There are several key players with mutual financial obligations in the electricity market. The state enterprise "Guaranteed Buyer" reduced debts to "green" generation by 38%, significantly improving the level of settlements - up to 93%, according to the "Razumkov Center".

However, in addition to debts, consumers cover the same amount twice: competitive tariffs of the balancing market and separate costs for transmission and dispatching.
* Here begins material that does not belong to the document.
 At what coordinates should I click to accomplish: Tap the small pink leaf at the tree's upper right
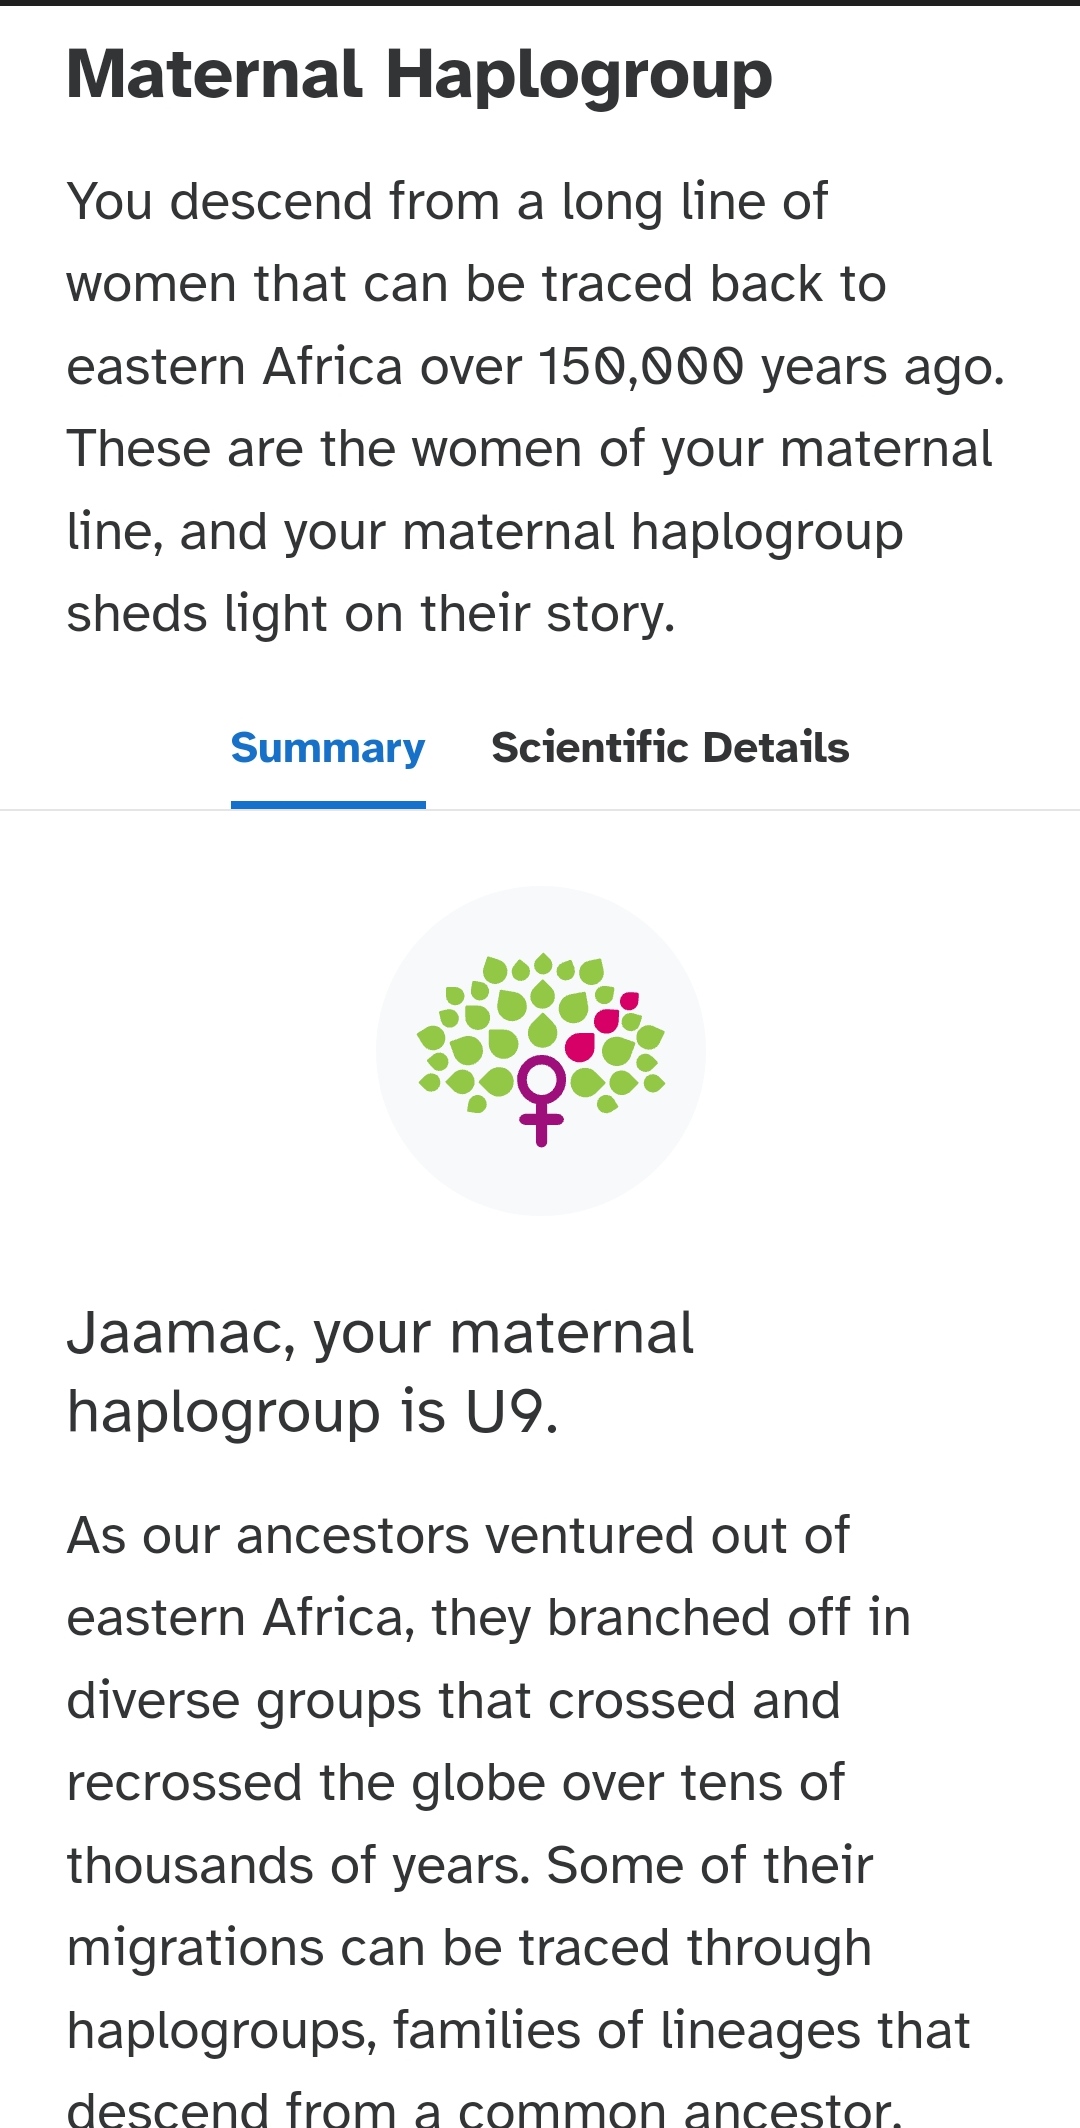(x=629, y=1000)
As the Government notes, this creates an excessive burden on the budget and wastes funds.

The proposed solution is the introduction of distribution accounts, which will allow for centralized collection of tariffs and monitoring of settlements in real time. However, analysts warn: without legislative correction of the status of “protected consumers”, most debts will simply be transferred to other groups without solving the general problem.

Currently, the state has signed a law that was supposed to strengthen payment discipline, but the list of “protected” ones still includes non-critical infrastructure enterprises — about two-thirds, Yuriy Boyko points out in an interview.

This reduces the effectiveness of the measures introduced back in February 2025.

Therefore, both market participants and experts are demanding that the state restore order in the balancing energy market. Effective steps could be to narrow the list of “protected infrastructure facilities” to truly critical infrastructure with restrictions on benefits, restore alternative sources of compensation, introduce distribution accounts with a single point of payment collection, and also coordinate the tariff mechanism for the balancing market and Ukrenergo services to avoid double charging.

Today, Ukraine’s energy system is on the verge of financial collapse, not so much because of the war, but because of imperfect regulatory mechanisms and weak payment discipline. If decisive measures are not taken, the consequences for market stability could be fatal — with disruptions, blackouts, and loss of trust in state-owned companies.